Chapter 57,  North of Happenstance

North of Happenstance: Chapter Fifty-Seven

The air in Kate’s kitchen was thick. Edgy. Sitting around her table, the morning sun shining through the bay window there, Kate’s eyes were trained determinedly on Maggie, who was busy moving around the counters, grabbing mugs and spoons and pouring out coffee for Kate and Penny…and them.

For a moment no one spoke.

Calida McDonald and Phil Sheller were in her house. After finding them on her doorstep, Kate had remained motionless, immobile. It was only after Calida’s scathing: “Won’t you invite us in, Kate? Or do you prefer to have private conversations outside of doors? Is that how news travels in small towns?” that Kate had begrudgingly allowed them entrance. Besides, her legs were shaking so badly, she knew she’d require a chair sooner than later.

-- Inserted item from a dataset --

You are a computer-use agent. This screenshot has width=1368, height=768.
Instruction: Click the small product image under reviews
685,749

So now here they sat, huddled uncomfortably together.

“Your kitchen looks—” Calida sniffed delicately, bringing Kate’s eyes back around to her mother’s inscrutable face. “Homey.”

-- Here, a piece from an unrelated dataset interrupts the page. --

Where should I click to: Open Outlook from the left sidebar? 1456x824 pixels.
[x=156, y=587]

“You traveled all this way to make small talk?” Kate asked, mildly surprised at her own daring.

Calida’s gaze narrowed on her daughter’s mocking stare. Her chin lifted up to a haughty angle. “No,” she told her quietly, coldly. “I told you—”

“Yeah, I heard what you said,” Kate interrupted. “I just don’t have a damned clue what you’re talking about.” Sitting on the opposite side of the table, two chairs down of Calida, Penny was busy giving Kate a winning smile and a thumbs-up gesture, clearly proud of the younger woman’s bravado.

Calida smiled but it wasn’t a nice smile. “You weren’t the only person who’d had their feelings hurt, Kate. And that is why you’d run away like a petulant child, isn’t it? Because we’d somehow hurt your feelings?” The distain was only too evident in her question.

Kate felt her face heating up. “I wouldn’t have put it like that…” but she might as well have saved her breath; Calida wasn’t through.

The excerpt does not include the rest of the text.